| CONSIGNE |
Répondez brièvement à ces questions sur le texte consacré au téléphone portable :
(a) Pour la majorité des gens interrogés, quelle est la motivation sociale la plus importante dans l'adoption du téléphone portable ?
(b) Comment les jeunes voient-ils les appels reçus ?
(c) Dans quels pays est-on en train d'entrer dans une troisième phase ?

| TEXTE SOURCE |
Pour la majorité des gens interrogés, la simple possibilité d'être atteint partout est la motivation sociale le plus importante dans l'adoption du téléphone portable. Derrière cette motivation, deux phénomènes sociologiques importants méritent une étude approfondie. Le premier concerne l'existence sociale des jeunes dans leur tribu ou leur réseau. Pour exister socialement sur un réseau, on doit avant tout être cherché, c'est-à-dire appelé. Les appels reçus sont vus par les jeunes non comme des signes fonctionnels - 'je communique beaucoup' - mais comme des signes symboliques ou existentiels - 'je suis quelqu'un dans la tribu'. L'impression générale que l'on puisse en avoir se résume ainsi: l'acte de transmettre et de recevoir des messages a la même importance que les messages mêmes.

2.5. L'hybridation du corps humain et de la machine: l'impénétration du téléphone portable dans le corps

Dans les pays hautement industrialisés on est en train d‘entrer dans une troisième phase distinguée par le fait que les êtres humains font des investissements technologiques dans le corps humain. L'effet apparent est une nouvelle valorisation de l'aspect technologique du corps humain. Cette symbiose entre l'individu et la machine qui fait éprouver une vie humaine et non-humaine est un symbole de la nouvelle structure des rapports sociaux. La technologie qui pénétre dans nos corps sauve nos vies et protège notre santé, élargit le champ de nos moyens de communication.

| DONNÉES BRUTES |
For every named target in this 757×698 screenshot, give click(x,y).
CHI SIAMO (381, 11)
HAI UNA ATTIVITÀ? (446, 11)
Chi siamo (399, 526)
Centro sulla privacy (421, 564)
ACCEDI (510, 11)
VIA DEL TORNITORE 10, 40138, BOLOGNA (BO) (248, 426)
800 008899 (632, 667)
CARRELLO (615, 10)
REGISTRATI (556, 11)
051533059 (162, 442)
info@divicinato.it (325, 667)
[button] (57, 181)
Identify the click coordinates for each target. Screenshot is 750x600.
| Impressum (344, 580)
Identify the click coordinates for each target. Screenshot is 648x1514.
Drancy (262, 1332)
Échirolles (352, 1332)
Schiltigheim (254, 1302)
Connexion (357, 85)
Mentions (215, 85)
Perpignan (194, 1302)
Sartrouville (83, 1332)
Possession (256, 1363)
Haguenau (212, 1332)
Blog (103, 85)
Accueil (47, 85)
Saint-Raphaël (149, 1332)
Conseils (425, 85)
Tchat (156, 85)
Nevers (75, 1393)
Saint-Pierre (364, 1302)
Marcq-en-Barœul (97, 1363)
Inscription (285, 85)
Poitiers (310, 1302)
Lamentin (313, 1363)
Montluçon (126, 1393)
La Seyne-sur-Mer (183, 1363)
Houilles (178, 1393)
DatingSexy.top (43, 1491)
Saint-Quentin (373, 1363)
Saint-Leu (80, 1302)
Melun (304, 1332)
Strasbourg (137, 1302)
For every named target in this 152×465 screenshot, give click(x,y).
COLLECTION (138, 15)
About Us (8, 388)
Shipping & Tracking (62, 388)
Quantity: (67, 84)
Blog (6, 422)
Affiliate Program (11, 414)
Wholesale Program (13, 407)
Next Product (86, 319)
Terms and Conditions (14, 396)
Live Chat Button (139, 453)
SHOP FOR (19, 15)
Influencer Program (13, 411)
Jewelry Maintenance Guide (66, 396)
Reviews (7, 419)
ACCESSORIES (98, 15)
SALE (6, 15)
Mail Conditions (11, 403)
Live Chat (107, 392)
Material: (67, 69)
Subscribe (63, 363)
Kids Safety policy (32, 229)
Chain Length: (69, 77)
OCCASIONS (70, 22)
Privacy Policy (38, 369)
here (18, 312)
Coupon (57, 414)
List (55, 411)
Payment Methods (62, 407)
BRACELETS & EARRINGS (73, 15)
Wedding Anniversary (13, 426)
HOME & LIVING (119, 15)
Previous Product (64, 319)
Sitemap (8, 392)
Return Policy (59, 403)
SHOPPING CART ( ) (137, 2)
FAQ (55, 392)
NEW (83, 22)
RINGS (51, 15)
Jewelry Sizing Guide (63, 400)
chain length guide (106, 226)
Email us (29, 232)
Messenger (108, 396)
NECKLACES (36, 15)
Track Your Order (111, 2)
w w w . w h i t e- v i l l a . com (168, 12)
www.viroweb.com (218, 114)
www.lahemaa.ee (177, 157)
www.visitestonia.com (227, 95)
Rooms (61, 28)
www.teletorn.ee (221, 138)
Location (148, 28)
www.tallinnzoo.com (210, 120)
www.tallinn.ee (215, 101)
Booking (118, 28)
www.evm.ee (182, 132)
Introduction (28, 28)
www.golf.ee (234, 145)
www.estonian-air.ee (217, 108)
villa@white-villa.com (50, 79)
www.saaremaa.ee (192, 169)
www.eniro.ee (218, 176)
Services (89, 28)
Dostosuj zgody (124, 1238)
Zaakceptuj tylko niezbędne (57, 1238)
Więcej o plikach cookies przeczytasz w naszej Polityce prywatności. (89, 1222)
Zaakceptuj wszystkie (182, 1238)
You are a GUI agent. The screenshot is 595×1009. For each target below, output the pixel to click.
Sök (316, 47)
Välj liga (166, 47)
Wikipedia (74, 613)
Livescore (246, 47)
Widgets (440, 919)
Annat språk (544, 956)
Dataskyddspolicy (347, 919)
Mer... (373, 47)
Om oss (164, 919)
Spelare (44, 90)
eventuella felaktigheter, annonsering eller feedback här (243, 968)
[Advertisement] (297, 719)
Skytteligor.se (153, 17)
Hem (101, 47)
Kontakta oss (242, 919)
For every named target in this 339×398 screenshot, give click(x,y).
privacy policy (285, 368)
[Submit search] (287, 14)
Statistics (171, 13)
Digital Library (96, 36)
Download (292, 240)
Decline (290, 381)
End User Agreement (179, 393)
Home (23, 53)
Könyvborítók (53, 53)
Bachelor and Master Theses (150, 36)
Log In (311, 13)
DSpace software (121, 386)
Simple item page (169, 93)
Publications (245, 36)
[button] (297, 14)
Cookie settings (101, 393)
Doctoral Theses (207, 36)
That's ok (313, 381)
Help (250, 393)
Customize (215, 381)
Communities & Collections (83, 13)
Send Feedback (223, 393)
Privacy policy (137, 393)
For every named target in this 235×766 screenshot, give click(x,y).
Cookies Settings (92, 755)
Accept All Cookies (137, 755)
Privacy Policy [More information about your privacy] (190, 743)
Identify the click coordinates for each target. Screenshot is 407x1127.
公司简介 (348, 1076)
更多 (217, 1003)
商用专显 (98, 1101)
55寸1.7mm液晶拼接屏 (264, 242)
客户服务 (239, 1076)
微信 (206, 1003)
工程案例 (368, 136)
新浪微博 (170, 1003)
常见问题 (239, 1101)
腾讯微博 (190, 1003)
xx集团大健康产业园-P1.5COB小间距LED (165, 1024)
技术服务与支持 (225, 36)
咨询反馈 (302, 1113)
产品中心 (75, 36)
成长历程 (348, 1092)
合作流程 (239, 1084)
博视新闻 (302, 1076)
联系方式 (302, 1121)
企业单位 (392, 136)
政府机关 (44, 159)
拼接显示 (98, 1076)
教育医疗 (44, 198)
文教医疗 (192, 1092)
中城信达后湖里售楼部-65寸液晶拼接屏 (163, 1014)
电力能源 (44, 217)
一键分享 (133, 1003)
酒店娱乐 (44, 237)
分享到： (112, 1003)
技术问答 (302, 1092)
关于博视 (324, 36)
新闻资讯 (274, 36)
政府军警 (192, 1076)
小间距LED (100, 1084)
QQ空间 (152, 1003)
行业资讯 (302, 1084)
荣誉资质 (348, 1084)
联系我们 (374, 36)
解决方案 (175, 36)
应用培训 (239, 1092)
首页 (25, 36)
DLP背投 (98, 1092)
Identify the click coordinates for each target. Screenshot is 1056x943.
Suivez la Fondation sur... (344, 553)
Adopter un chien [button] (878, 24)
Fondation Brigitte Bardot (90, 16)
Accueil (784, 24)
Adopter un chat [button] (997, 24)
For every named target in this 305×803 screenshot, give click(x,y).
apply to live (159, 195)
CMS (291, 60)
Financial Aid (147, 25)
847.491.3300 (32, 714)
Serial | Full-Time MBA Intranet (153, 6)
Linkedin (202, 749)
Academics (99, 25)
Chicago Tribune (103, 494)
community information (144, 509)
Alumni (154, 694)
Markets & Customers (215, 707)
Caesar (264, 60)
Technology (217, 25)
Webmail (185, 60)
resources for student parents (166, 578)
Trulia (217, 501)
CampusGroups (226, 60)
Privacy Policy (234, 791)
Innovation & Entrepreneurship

| CORRIGÉ |
(a) La simple possibilité d'être atteint partout.
(b) Non comme des signes fonctionnels, mais comme des signes symboliques ou existentiels : « je suis quelqu'un dans la tribu ».
(c) Dans les pays hautement industrialisés.